Table of Contents
Introduction Object Detection using OpenCV in Python
Object Detection using OpenCV in Python, using Haar feature-based cascade classifiers is an effective method for object detection proposed by Paul Viola and Michel Jones. Both publish the paper “Rapid Object Detection using a Boosted Cascade of Simple Feature” in 2001. This method based on a machine learning approach where a cascade function is trained from a lot of positive and negative images. Then after that used to detect objects in the images.
Goal
- We will understand the object detection using Haar cascade classifier.
- Understand the basics of face detection and eye detection using the Haar Feature-based Cascade Classifiers.

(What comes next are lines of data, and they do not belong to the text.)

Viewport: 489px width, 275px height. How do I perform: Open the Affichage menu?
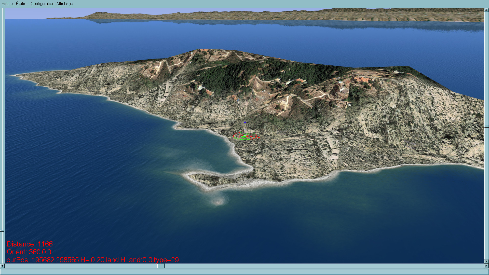click(65, 4)
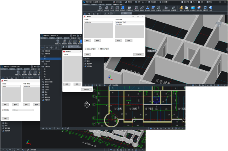Select the second radio option in door-window dialog

(x=98, y=49)
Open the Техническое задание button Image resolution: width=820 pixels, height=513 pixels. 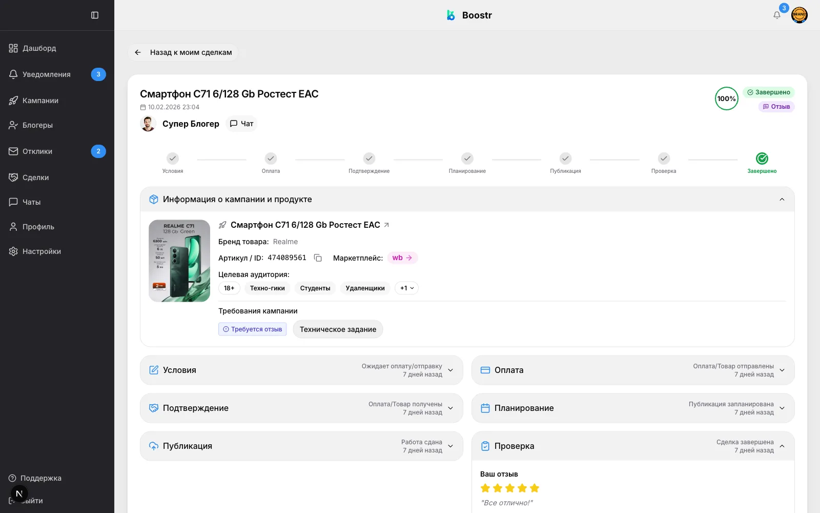pyautogui.click(x=338, y=329)
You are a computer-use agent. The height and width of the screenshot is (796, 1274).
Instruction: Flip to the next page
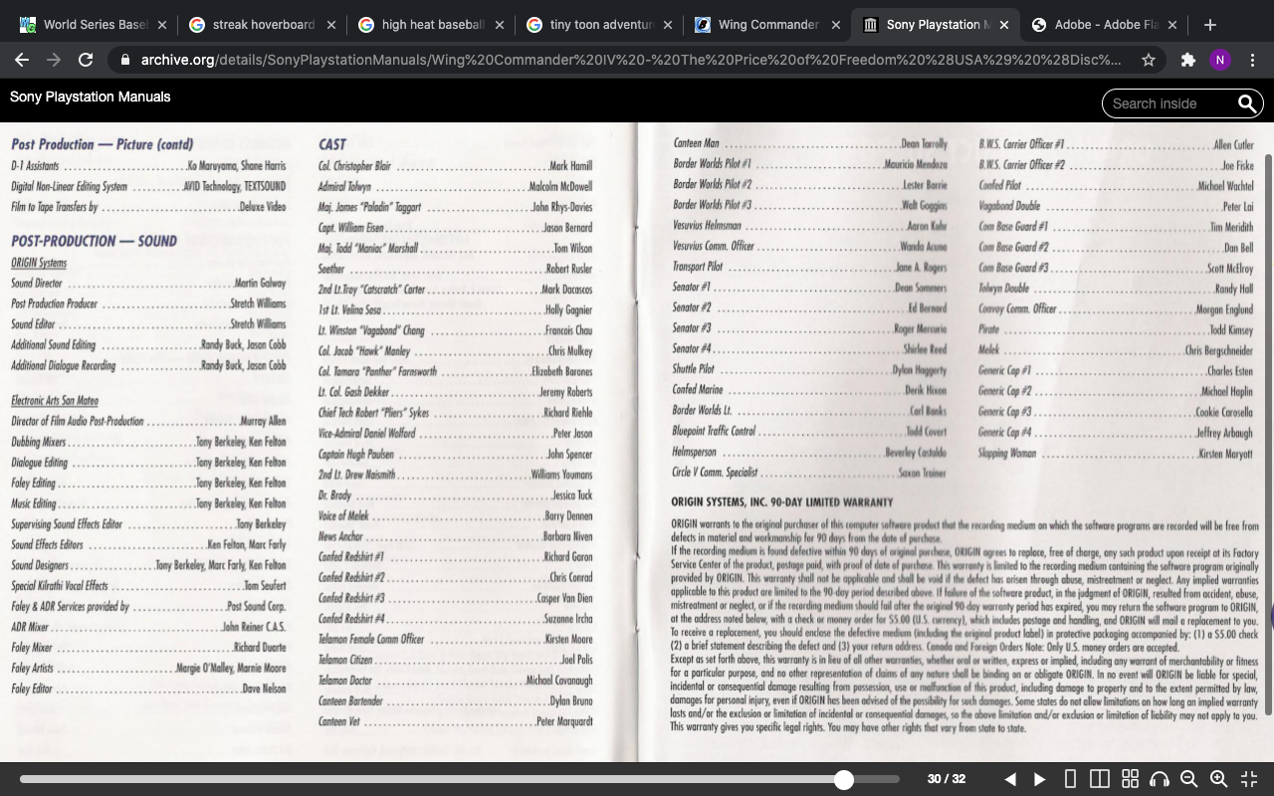coord(1039,779)
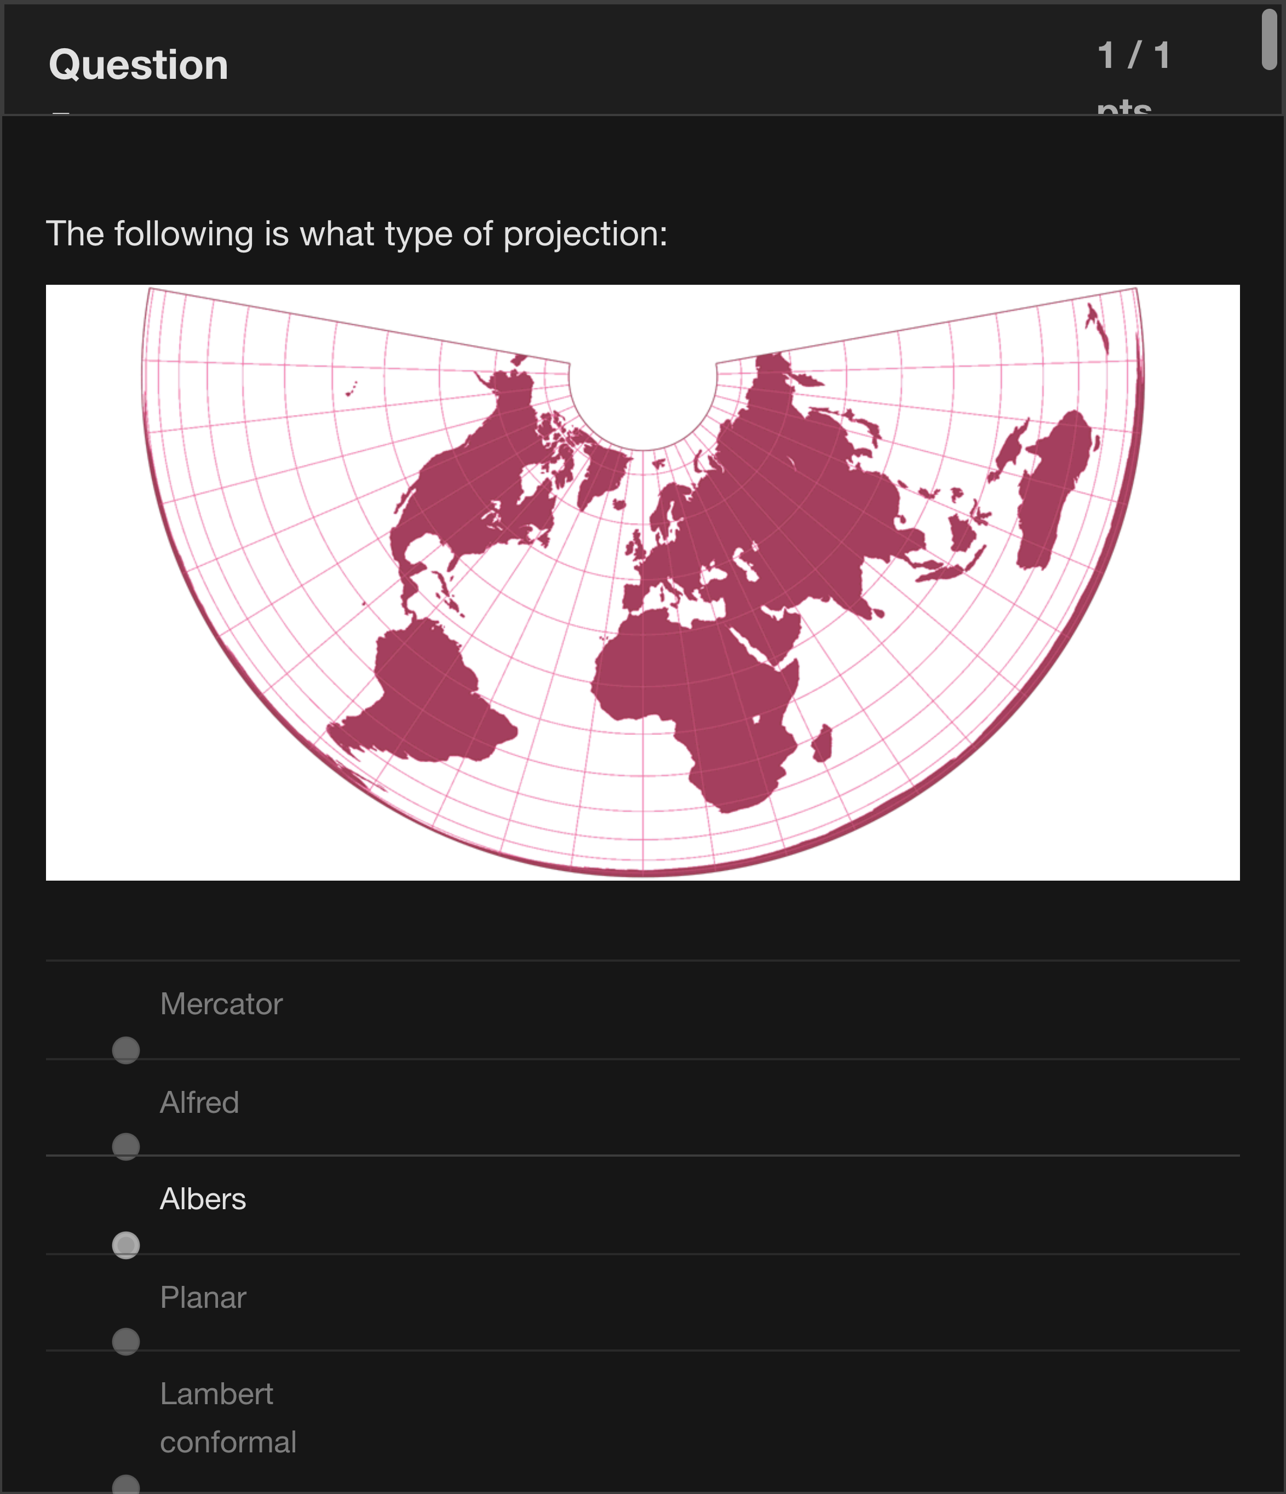Click the Lambert conformal answer text
Screen dimensions: 1286x1494
(227, 1418)
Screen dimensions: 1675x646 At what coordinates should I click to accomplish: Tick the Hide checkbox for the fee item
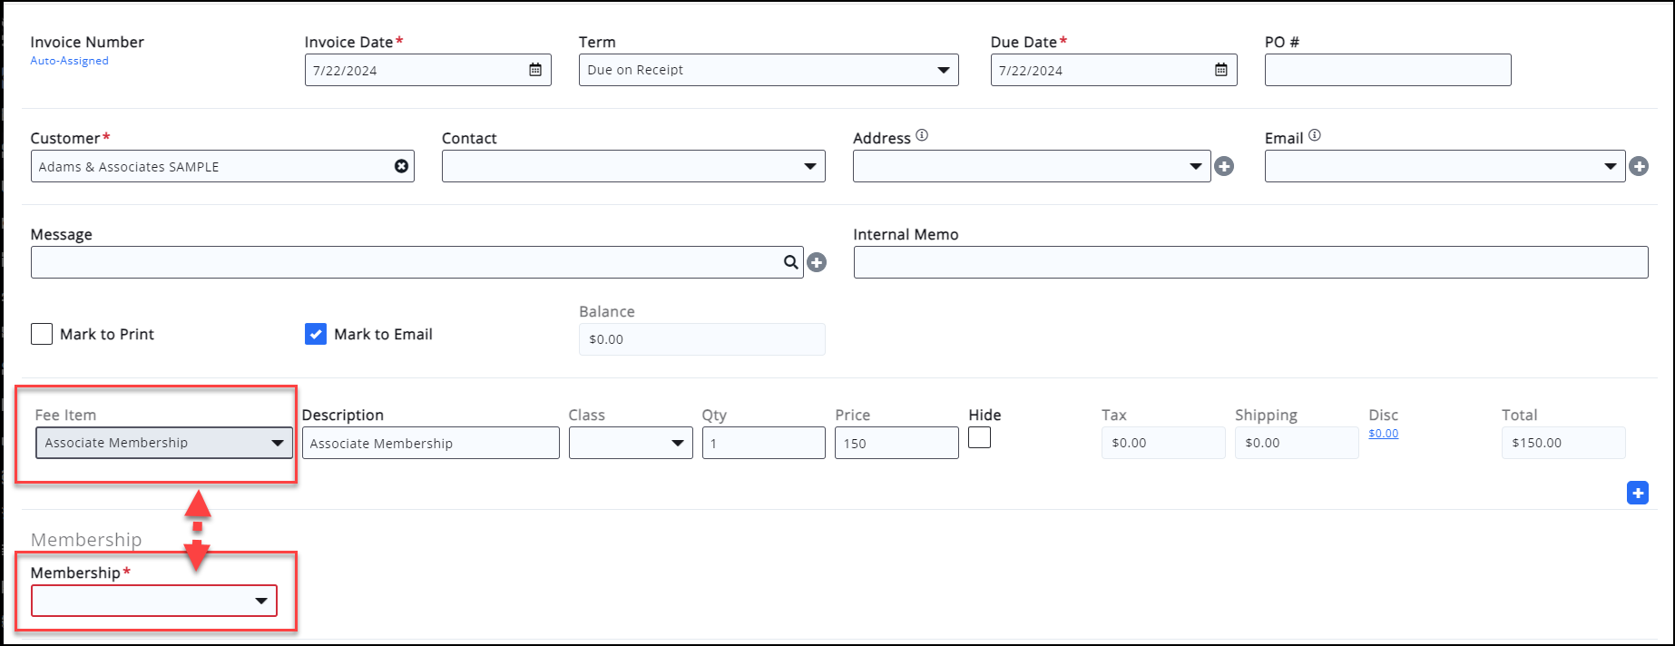click(x=979, y=437)
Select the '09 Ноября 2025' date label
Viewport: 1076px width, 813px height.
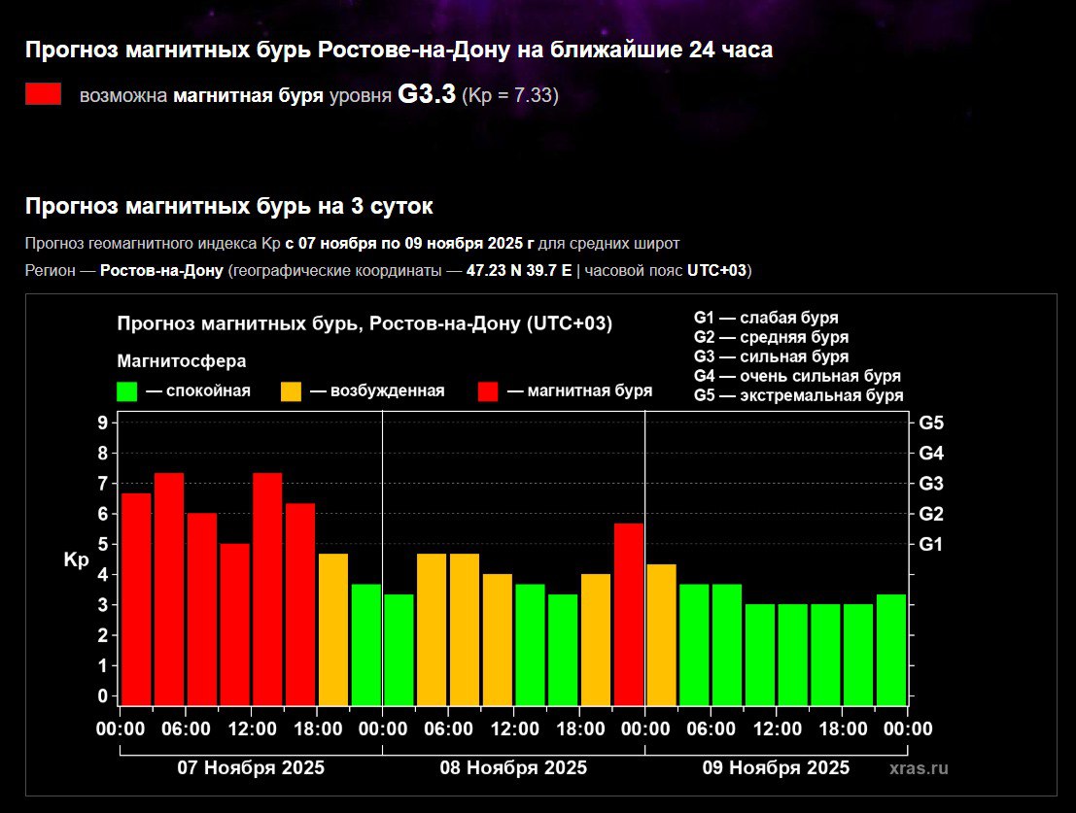coord(776,767)
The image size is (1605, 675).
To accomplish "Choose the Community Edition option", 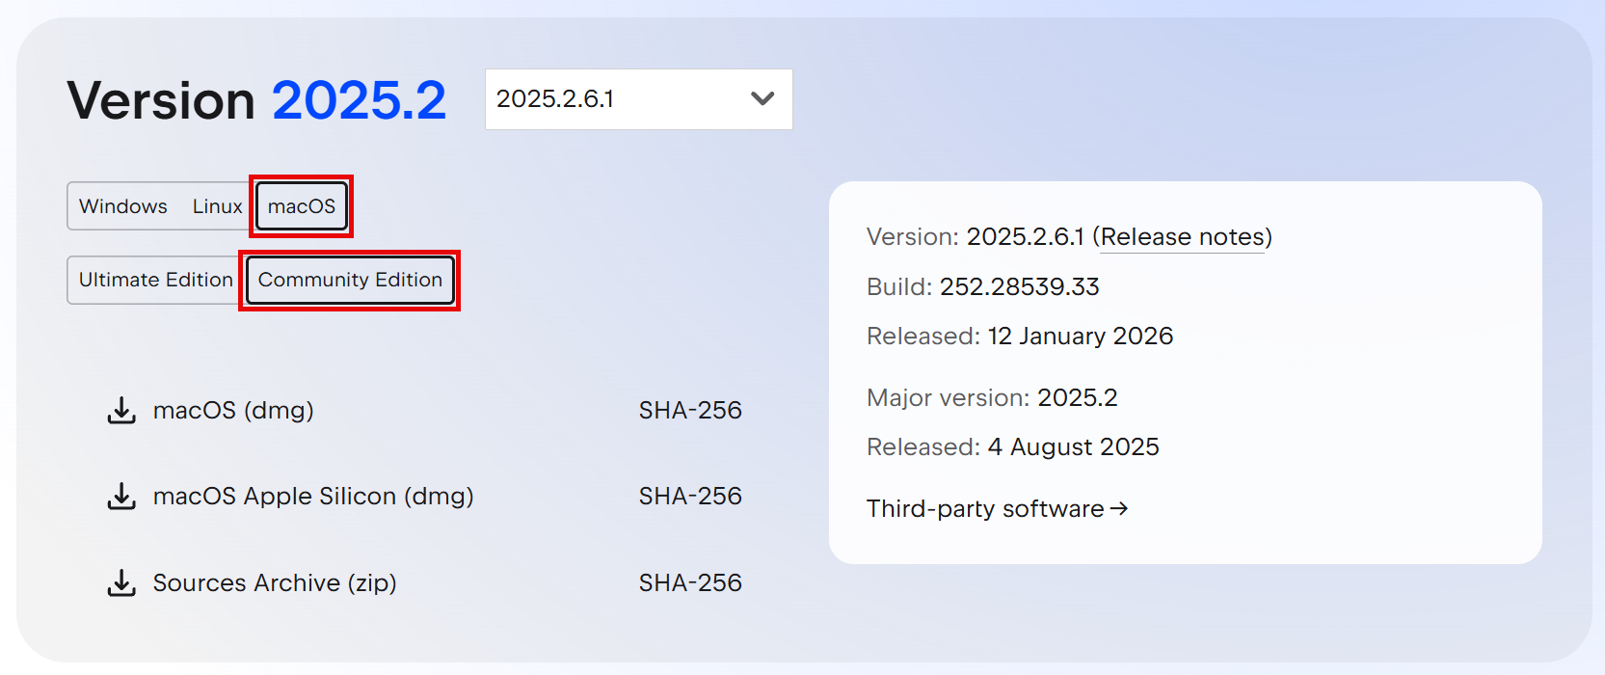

For Object Detection using OpenCV in Python we are working on face detection. First, need a lot of positive images(i.e. Images of faces) and negative images(i.e. Images without faces) to train the classifier. Then extract the features from both images(i.e. Positive and Negative). For this, Haar features used. They are just like a convolutional kernel network. Each and every feature is a single value obtained by subtracting the sum of pixels under the white rectangle from sum of pixels under the black rectangle.
Now, all possible sizes and locations of each kernel are used to calculate lots of features. (Just imagine how much computation it needs? Even a 24×24 window results over 160000 features). For each feature calculation, we need to find the sum of the pixels under white and black rectangles. To solve this, they introduced the integral image.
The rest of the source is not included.